DATA FOR THE TASK
==*==

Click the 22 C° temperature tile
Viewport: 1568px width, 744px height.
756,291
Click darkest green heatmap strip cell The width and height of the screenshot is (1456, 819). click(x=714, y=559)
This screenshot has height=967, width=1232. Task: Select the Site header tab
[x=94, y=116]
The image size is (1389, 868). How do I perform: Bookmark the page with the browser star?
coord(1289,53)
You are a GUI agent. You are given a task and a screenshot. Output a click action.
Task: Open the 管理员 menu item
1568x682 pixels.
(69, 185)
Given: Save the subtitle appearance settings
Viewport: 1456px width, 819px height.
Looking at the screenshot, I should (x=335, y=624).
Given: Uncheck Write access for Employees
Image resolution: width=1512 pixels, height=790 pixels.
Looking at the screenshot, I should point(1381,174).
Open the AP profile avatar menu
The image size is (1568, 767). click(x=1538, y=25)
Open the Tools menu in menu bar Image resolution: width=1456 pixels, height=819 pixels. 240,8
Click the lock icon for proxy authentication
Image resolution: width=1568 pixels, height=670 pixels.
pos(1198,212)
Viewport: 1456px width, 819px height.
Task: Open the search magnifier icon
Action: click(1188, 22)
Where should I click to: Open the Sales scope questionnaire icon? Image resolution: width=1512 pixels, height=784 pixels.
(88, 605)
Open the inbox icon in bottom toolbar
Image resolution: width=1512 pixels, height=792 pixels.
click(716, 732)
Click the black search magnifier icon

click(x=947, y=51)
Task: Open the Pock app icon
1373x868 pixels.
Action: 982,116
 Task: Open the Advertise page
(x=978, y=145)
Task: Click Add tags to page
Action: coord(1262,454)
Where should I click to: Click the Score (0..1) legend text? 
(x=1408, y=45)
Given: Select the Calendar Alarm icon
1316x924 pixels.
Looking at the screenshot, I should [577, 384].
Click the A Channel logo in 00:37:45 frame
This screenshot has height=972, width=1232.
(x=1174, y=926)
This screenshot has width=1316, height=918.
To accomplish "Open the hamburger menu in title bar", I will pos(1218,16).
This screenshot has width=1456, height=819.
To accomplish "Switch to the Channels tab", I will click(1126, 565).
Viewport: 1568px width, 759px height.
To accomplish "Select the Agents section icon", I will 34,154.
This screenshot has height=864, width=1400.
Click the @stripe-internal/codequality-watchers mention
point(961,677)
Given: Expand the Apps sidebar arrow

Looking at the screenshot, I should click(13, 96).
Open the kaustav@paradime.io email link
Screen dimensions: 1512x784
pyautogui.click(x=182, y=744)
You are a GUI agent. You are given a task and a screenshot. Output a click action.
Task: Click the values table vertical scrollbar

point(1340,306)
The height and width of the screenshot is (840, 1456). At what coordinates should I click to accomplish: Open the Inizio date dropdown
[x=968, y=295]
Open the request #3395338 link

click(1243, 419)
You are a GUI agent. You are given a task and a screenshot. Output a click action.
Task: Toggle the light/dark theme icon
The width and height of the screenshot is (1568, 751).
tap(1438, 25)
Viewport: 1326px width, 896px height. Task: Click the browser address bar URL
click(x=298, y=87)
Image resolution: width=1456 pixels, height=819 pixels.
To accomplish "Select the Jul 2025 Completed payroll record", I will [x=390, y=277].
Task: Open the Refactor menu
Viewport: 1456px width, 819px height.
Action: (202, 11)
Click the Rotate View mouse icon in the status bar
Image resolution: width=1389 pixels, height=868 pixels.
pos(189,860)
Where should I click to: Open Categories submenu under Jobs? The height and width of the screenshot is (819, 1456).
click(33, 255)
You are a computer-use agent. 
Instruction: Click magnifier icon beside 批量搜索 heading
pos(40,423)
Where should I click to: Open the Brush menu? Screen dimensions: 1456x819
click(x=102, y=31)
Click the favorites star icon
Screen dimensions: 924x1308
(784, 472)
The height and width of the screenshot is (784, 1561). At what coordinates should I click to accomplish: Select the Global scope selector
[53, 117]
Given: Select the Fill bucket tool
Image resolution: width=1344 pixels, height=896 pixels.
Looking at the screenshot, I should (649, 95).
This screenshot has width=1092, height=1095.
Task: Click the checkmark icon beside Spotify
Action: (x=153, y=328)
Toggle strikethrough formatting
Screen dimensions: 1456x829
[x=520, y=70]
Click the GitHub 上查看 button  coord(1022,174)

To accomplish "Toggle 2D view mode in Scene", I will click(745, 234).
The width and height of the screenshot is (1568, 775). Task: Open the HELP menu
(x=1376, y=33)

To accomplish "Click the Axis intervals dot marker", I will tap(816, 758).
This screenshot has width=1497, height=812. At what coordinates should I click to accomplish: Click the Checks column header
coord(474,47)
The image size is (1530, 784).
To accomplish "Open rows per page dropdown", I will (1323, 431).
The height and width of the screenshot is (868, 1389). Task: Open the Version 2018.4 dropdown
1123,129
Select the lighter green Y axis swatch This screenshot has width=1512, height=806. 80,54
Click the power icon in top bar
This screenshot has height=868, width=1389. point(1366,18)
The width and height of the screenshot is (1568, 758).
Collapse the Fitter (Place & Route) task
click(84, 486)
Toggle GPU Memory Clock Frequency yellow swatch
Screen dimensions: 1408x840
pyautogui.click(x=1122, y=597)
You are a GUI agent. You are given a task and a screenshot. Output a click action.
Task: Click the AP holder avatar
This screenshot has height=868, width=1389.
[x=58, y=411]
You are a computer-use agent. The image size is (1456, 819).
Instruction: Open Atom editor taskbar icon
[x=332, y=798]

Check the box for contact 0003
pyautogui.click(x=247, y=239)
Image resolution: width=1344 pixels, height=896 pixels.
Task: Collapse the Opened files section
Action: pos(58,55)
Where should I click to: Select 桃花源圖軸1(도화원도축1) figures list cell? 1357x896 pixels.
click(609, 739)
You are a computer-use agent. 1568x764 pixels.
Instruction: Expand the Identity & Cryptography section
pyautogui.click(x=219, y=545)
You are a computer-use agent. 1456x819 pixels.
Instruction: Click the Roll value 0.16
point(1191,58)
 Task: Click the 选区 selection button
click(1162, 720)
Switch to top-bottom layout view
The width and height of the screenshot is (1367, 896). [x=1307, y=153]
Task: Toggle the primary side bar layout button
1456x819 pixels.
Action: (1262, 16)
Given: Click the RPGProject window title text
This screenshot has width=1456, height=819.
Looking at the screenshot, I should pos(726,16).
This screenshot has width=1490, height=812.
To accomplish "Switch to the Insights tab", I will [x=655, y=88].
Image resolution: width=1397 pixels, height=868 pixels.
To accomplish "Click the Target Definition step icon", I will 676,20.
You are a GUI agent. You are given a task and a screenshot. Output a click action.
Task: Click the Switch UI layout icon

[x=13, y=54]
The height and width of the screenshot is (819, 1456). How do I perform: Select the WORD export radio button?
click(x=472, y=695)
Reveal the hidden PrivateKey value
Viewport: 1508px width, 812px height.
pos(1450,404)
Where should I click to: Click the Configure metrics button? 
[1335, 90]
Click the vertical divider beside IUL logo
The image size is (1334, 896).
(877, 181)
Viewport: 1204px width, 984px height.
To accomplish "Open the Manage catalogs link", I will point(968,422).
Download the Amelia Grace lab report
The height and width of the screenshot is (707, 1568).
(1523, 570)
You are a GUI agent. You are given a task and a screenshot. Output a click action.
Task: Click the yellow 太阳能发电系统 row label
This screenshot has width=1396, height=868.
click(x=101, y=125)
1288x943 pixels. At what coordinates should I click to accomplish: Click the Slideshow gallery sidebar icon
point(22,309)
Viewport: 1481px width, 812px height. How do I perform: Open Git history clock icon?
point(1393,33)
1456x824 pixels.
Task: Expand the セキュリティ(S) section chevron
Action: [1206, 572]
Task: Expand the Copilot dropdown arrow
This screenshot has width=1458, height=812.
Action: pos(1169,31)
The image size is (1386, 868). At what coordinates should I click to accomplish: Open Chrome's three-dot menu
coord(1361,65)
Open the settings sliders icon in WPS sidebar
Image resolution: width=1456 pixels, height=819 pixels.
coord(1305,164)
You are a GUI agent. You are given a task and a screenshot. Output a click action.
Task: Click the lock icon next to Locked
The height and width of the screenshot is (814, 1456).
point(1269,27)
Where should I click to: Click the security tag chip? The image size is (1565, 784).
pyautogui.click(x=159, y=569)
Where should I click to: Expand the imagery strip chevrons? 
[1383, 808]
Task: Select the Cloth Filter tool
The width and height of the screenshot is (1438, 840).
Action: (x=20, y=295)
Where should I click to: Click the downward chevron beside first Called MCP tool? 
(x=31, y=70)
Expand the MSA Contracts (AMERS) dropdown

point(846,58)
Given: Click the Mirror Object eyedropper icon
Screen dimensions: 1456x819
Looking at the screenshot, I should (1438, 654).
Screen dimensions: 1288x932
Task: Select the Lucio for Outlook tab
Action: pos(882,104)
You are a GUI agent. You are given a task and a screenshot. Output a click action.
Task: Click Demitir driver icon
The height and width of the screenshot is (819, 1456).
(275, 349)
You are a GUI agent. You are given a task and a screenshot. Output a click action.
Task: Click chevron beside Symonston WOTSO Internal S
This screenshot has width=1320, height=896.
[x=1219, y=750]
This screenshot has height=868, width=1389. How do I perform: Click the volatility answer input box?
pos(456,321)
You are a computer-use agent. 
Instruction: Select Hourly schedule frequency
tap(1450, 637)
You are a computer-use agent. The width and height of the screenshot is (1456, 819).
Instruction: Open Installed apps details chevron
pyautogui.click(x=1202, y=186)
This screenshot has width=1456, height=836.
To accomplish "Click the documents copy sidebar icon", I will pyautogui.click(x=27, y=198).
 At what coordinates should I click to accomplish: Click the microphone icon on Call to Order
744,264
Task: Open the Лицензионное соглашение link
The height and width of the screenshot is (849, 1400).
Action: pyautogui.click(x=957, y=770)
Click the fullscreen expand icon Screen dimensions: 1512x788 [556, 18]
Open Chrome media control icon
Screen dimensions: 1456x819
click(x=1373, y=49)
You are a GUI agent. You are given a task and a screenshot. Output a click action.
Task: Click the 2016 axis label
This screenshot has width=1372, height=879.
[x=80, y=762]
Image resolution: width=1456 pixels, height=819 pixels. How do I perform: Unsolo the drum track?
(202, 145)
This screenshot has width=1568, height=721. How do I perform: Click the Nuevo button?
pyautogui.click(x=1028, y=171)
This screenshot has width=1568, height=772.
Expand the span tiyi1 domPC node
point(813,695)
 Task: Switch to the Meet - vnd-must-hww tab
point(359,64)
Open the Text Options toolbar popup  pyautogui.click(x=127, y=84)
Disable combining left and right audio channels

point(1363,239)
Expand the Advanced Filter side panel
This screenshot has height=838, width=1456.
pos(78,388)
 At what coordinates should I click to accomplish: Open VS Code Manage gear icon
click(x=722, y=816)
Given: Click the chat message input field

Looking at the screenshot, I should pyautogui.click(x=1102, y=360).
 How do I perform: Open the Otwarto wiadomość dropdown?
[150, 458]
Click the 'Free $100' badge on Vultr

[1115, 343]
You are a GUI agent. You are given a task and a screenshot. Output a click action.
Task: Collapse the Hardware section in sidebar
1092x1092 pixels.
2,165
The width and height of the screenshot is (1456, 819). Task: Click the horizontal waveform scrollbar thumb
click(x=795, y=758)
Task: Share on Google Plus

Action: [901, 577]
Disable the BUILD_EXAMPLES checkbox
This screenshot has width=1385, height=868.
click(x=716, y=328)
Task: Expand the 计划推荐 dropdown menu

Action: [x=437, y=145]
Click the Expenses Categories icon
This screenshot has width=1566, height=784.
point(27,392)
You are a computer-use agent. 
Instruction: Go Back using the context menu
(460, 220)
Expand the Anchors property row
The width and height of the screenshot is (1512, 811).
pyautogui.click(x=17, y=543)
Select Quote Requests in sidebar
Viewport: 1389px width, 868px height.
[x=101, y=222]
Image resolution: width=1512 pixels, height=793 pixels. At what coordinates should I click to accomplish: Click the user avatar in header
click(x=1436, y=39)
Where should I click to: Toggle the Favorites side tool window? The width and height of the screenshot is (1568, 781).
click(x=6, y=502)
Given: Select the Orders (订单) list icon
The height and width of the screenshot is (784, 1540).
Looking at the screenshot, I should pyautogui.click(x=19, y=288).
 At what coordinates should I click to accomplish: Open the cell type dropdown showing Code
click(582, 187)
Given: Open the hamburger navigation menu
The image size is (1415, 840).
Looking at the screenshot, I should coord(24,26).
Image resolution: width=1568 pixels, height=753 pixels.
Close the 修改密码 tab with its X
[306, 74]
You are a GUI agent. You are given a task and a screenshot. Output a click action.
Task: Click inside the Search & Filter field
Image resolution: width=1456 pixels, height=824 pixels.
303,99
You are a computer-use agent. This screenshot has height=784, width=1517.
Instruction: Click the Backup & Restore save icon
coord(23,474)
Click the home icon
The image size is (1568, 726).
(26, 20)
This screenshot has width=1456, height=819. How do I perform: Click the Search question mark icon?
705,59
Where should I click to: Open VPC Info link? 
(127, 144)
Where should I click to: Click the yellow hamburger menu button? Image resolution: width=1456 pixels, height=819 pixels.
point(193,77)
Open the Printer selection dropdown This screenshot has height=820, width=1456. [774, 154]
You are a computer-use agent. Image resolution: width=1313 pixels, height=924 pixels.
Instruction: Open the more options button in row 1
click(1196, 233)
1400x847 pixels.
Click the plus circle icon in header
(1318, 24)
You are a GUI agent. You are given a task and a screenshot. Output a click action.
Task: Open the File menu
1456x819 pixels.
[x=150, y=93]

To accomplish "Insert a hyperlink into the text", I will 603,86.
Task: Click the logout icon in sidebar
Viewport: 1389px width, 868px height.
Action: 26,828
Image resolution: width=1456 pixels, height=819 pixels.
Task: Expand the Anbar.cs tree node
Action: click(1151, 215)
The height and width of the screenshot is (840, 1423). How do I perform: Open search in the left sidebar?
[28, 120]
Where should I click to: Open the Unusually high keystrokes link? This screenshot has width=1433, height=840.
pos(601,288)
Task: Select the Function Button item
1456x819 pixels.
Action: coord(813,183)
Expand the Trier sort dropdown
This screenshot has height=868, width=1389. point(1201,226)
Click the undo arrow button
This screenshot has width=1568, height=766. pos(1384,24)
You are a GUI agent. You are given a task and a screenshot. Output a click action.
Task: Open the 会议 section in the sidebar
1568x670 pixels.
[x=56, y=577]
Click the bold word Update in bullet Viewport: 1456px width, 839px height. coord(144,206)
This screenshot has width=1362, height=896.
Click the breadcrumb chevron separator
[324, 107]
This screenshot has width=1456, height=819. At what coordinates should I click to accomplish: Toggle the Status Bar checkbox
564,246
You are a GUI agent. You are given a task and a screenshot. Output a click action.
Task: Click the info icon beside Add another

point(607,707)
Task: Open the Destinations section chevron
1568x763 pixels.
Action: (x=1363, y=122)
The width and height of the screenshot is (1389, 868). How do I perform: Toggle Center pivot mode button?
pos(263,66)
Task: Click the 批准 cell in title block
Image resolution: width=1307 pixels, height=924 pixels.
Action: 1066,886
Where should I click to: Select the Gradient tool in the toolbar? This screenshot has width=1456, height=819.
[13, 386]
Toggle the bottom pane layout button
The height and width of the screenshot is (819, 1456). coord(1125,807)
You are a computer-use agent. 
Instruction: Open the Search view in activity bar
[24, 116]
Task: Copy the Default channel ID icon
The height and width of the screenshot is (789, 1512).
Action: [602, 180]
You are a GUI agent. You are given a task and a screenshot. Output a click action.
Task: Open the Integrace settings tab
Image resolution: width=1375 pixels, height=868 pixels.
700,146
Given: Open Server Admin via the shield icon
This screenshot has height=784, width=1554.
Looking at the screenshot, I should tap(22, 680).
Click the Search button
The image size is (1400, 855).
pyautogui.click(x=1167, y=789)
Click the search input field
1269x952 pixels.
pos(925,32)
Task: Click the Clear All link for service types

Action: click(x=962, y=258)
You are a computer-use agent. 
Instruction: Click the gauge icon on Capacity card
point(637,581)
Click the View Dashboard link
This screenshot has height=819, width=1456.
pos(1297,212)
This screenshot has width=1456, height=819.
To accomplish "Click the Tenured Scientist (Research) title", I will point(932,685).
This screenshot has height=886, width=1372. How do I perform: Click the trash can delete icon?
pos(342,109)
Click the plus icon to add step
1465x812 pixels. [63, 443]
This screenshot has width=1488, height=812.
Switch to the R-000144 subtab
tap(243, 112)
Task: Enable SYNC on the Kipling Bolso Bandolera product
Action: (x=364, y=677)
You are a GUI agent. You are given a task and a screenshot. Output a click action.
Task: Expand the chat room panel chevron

==*==

TASK GOAL
Find how many lines contain "green" in the data. Write that number and nothing else.

SOLUTION TO THIS PROBLEM
2